Scientific background: Activated macrophages, present in excess during natural inflammatory responses, bear the potential to kill and eradicate cancer cells. Efranat has developed cancer immunotherapy based on macrophage activation using a plasma protein designated EF-022, a modified Vitamin D Binding Protein Macrophage Activator.
Methods: We performed an open label single-center phase I study in patients diagnosed with inoperable, recurrent or metastatic malignant solid tumors, deemed incurable, and who have failed to respond to standard therapy or for whom no standard therapy is available. The dose-escalation study was comprised of three cohorts, each receiving intramuscular (IM) injections of EF-022, once weekly for two cycles of treatment. Each cycle consisted of 4 weekly injections. Three dose levels were evaluated: 100 ng, 500ng and 1000ng. Patients were followed for up to 12 months from the start of treatment. The primary study objectives were to determine the safety and tolerability and to define the dose-limiting toxicities (DLT) and maximum tolerated doses (MTD). Blood and tissue biopsies were obtained for pharmacodynamics evaluation.
Results: 12 patients with solid tumors have been enrolled. Median age = 65; male: female = 5:7. Among 12 treated patients, the most frequent drug related adverse events were flu like symptoms and rash and were mostly grade 1 or 2; no serious adverse events (SAE) related to study drug were observed. No DLTs were observed. CT imaging performed at 8 weeks showed stable disease (SD) in 5/12 patients (cholangiocarcinoma, H&N cancer, esophageal-gastric cancer, ovarian cancer and liposarcoma). 11 patients completed 57 days of treatment and 1 patient left the study after 1st cycle of treatment (29 days). Significant reduction in Tregs (CD4+CD127-CD25+) levels and increase in M1/M2 monocyte (CD14+HLA+ /CD16+CD163+) ratio in the blood was detected in most of the patients. In patients demonstrating SD an increase in the M1/M2 macrophage ratio (CD68+CD163-/ CD68+CD163+) was found at the tumor site.

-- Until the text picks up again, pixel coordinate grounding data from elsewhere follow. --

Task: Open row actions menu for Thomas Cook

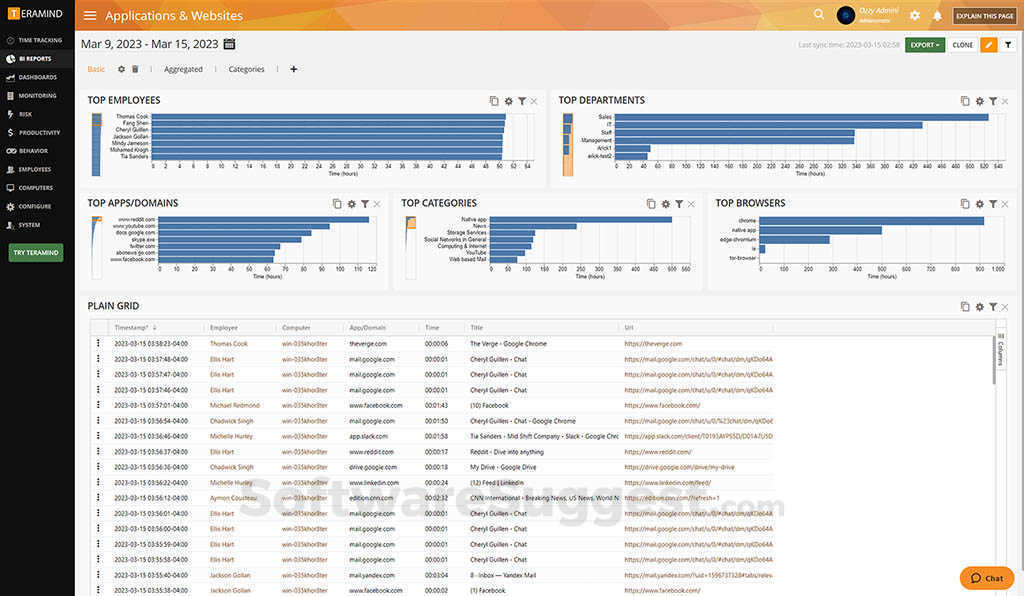Action: [x=98, y=343]
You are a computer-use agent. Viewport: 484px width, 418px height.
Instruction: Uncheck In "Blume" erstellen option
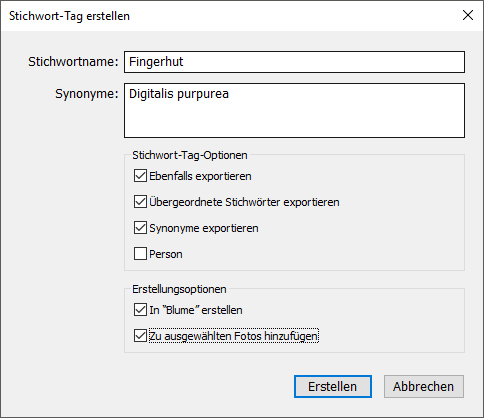click(x=140, y=310)
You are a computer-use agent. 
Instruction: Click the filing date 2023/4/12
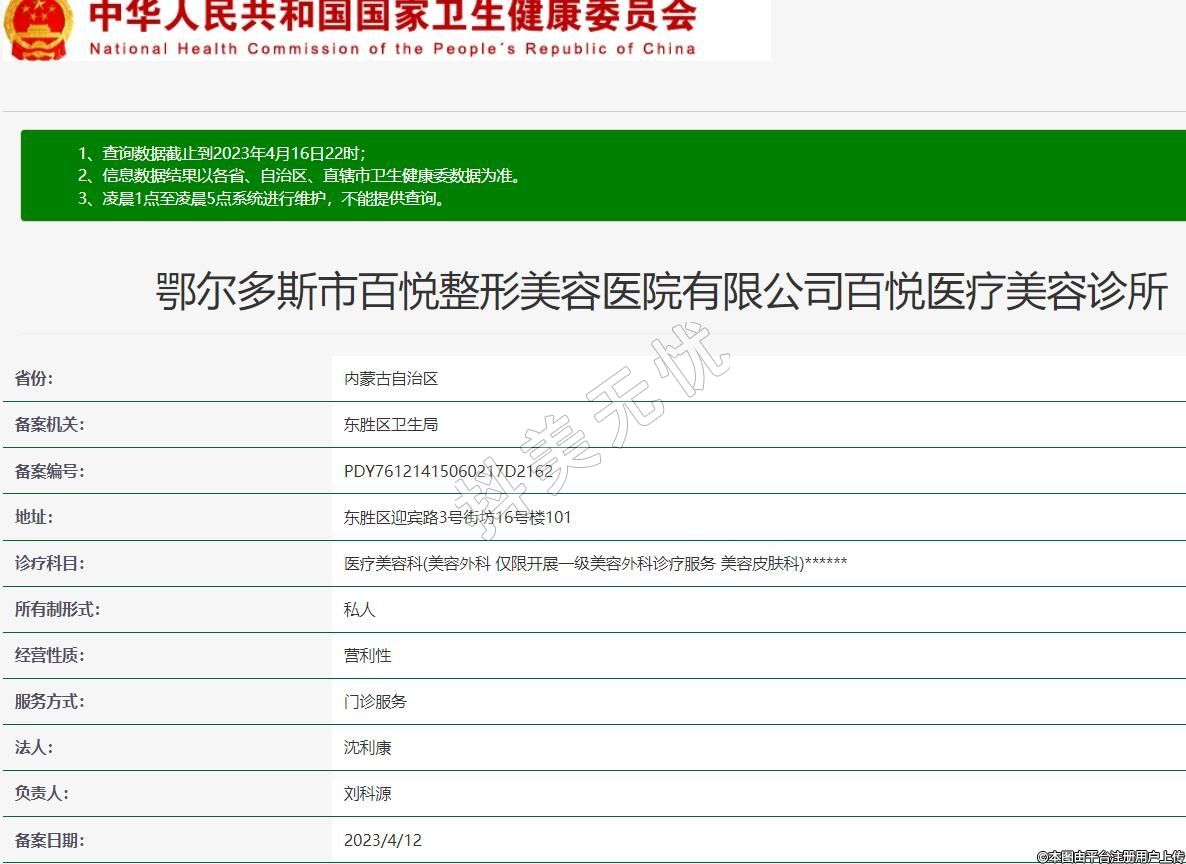382,840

Conclusions: Treatment with EF-022 has an acceptable safety profile and resulted in disease stabilization in 42% of patients. Pharmacodynamics markers suggest a reduction of Tregs and increase of the M1/M2 ratio. These findings are being further explored in a dose expansion cohort.
ClinicalTrials.gov Identifier: NCT02052492
Citation Format: Talia Golan, Raanan Berger, Aliza Ackerstein, Steve Raskin, Alexander M. Lesokhin, David Sidransky, Mark L. Levitt, Hana Gadassi, Uri Yogev, Michal Shahar. A phase 1 open label, dose-escalation trial evaluating the safety and tolerability of EF-022, macrophage activator, in subjects with advanced solid malignancies. [abstract]. In: Proceedings of the AACR-NCI-EORTC International Conference: Molecular Targets and Cancer Therapeutics; 2015 Nov 5-9; Boston, MA. Philadelphia (PA): AACR; Mol Cancer Ther 2015;14(12 Suppl 2):Abstract nr B30.